Особенно интересны дарственные надписи авторов книг - писателей, критиков, ученых. Они бывают и формальными, стереотипными, и оригинальными, личными, способными существенно дополнить облик дарителя (и одаряемого) новыми, неожиданными чертами. Есть авторы, которые вкладывают в свои посвящения друзьям душу, превращая их в часть творчества, в способ самовыражения.

Собрать и систематизировать все дарственные надписи известных писателей практически невозможно, как невозможно проследить все пути и судьбы их книг. Но вполне возможно рассмотреть и проанализировать те из них, что находятся в доступных библиотеках.
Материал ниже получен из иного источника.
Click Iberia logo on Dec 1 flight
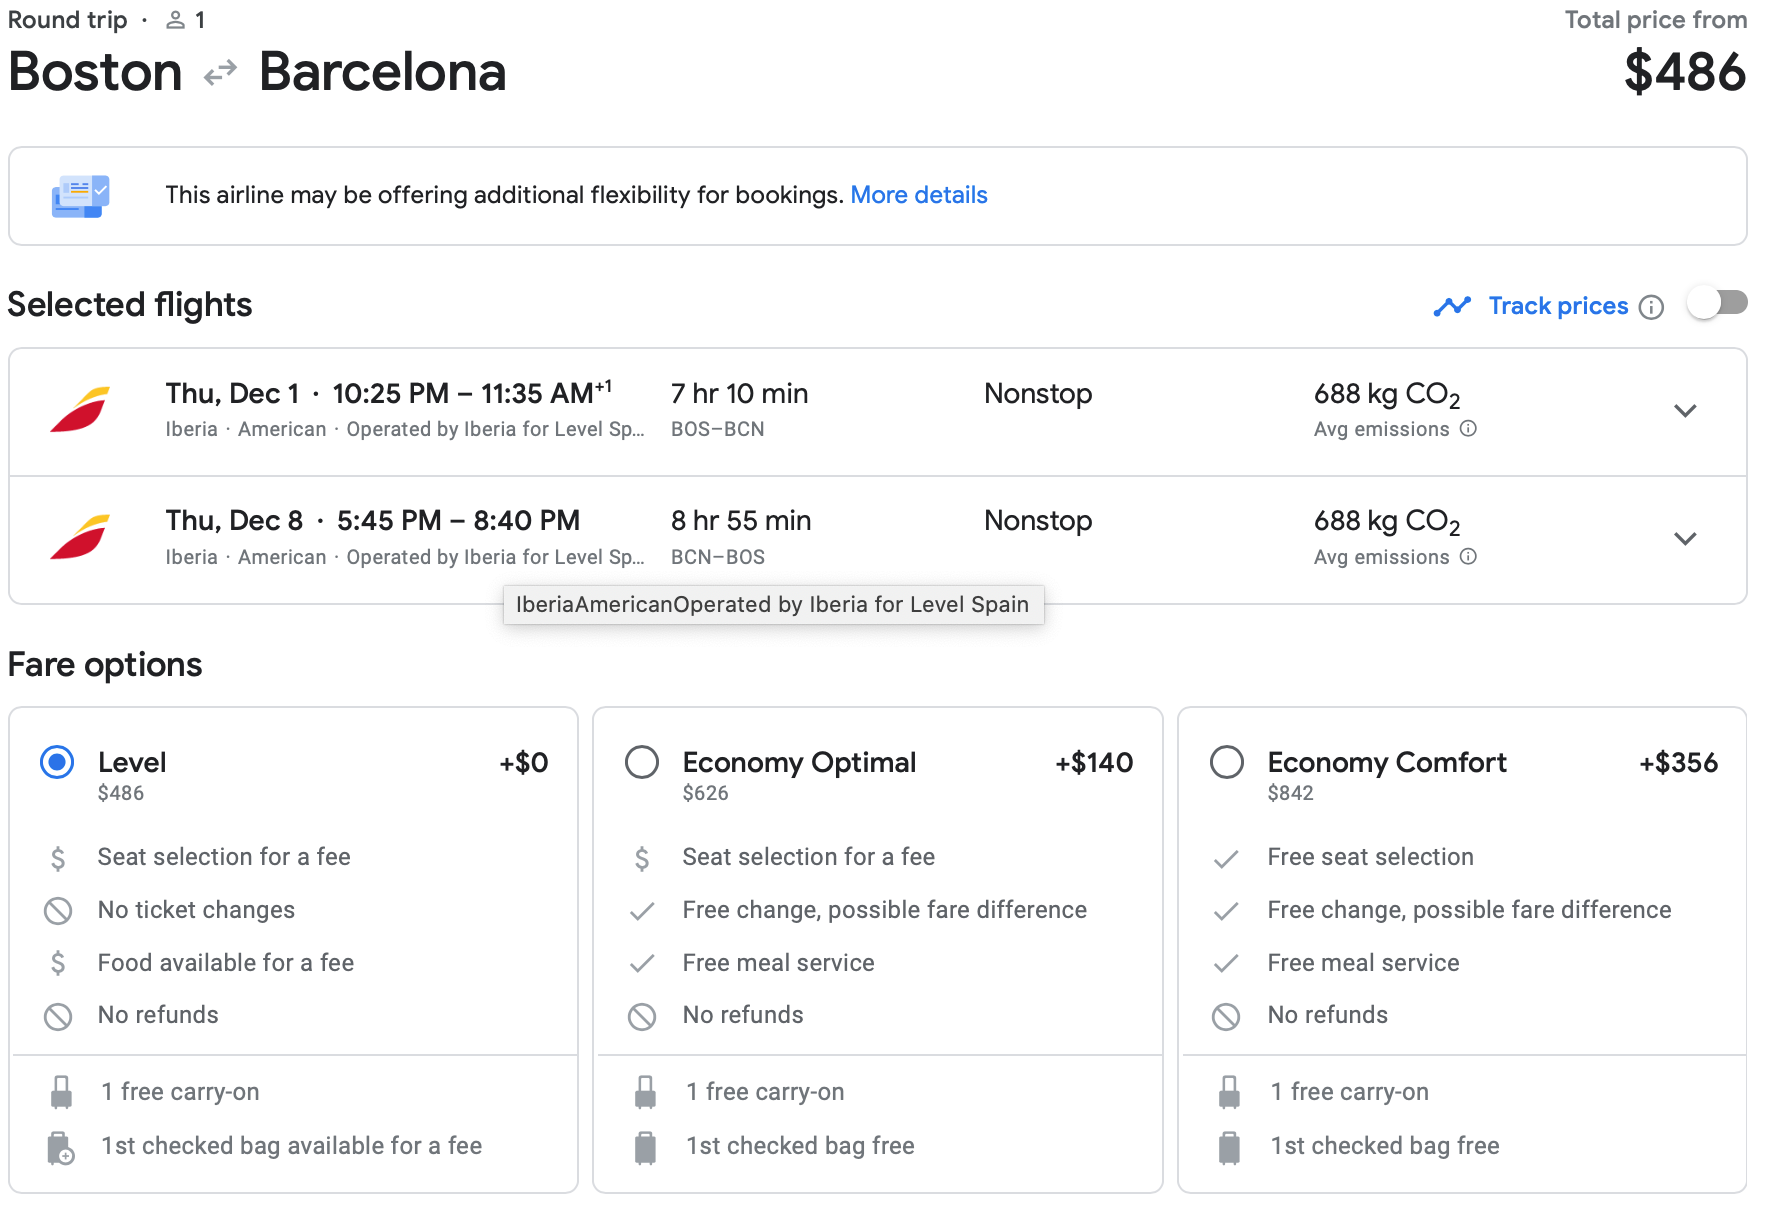This screenshot has height=1210, width=1770. tap(80, 410)
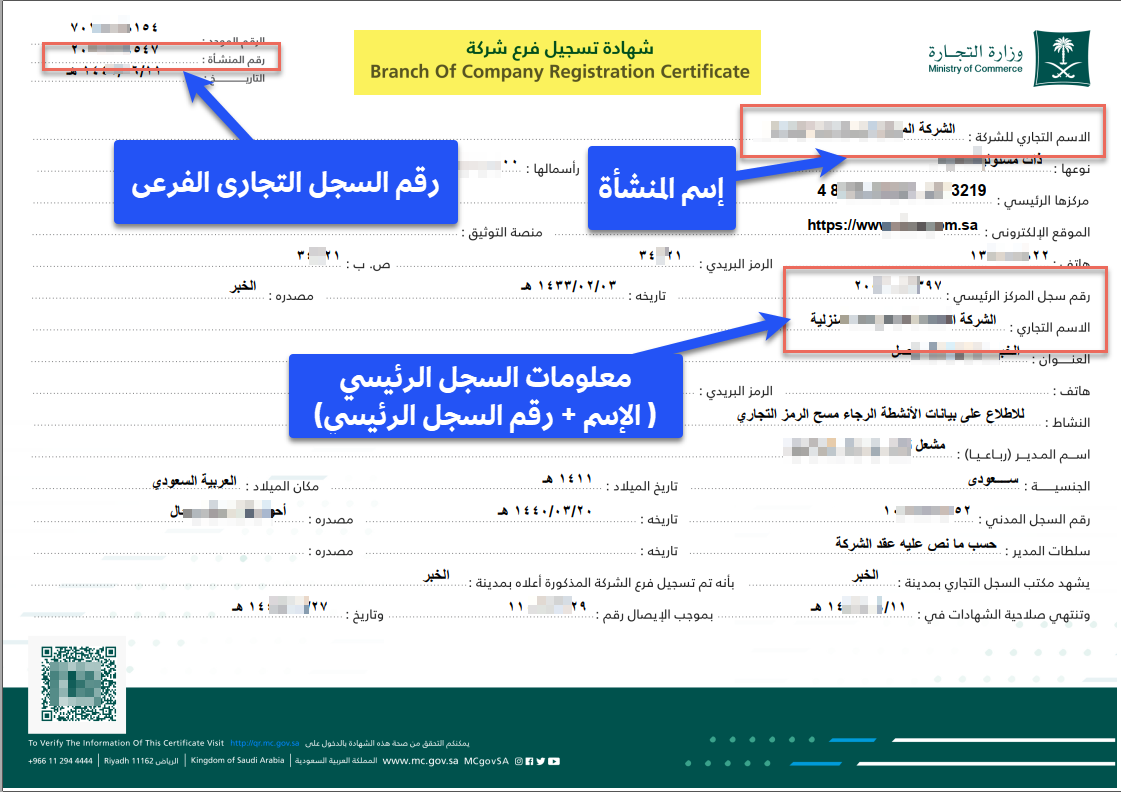Open the Twitter icon in the footer
Image resolution: width=1121 pixels, height=792 pixels.
(x=541, y=761)
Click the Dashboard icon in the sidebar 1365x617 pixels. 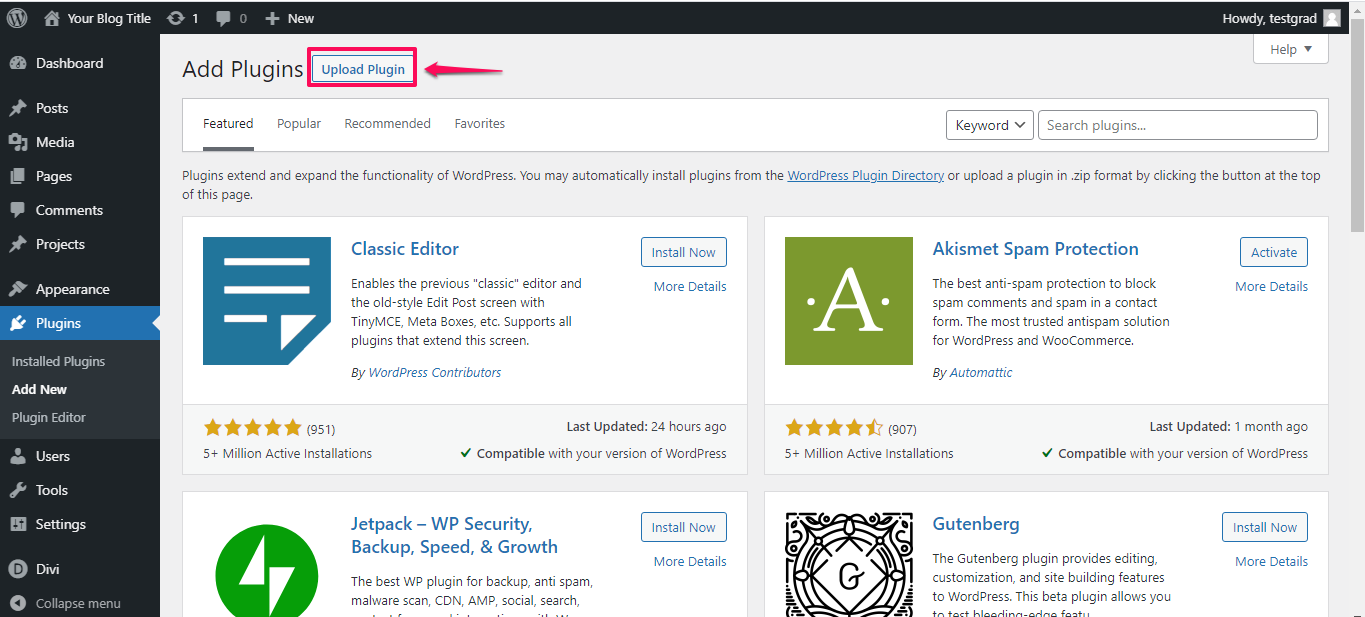click(x=20, y=63)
Порой автографы известных людей публикуют мемуарные издания, давая благодатный материал для исследователей. Так, более десятка дарственных надписей поэта содержит иллюстративный материал в книге "Воспоминания о Борисе Пастернаке" (М., 1993. Подбор иллюстраций произведен М.И. Фейнберг). Они обогащают уже опубликованные произведения и сам облик поэта новыми мотивами и чертами: своей оригинальностью, нетрафаретностью они вправе претендовать на внимание литературоведов, будучи по сути дела уникальными рукописными произведениями поэта. В них сказалась, например, редкая сердечность Пастернака, его "необычайная отзывчивость и щедрость на ласковые и добрые слова" (А. Поливанова) [3], которые он не особенно жаловал в стихах, не до конца раскрывая свою душу. Его дарственные надписи очерчивают и круг общения автора, и более узкий круг друзей, отмечают их роль в его судьбе. Они щедро выражают его чувства к адресату, отзываются на чужие настроения и мечты. Подобные тексты требуют душевной сосредоточенности, личного мысленного общения с хорошо знакомым человеком. И как много они говорят порой о самом дарителе, сколько живых мгновений его повседневного бытия могут сохранить!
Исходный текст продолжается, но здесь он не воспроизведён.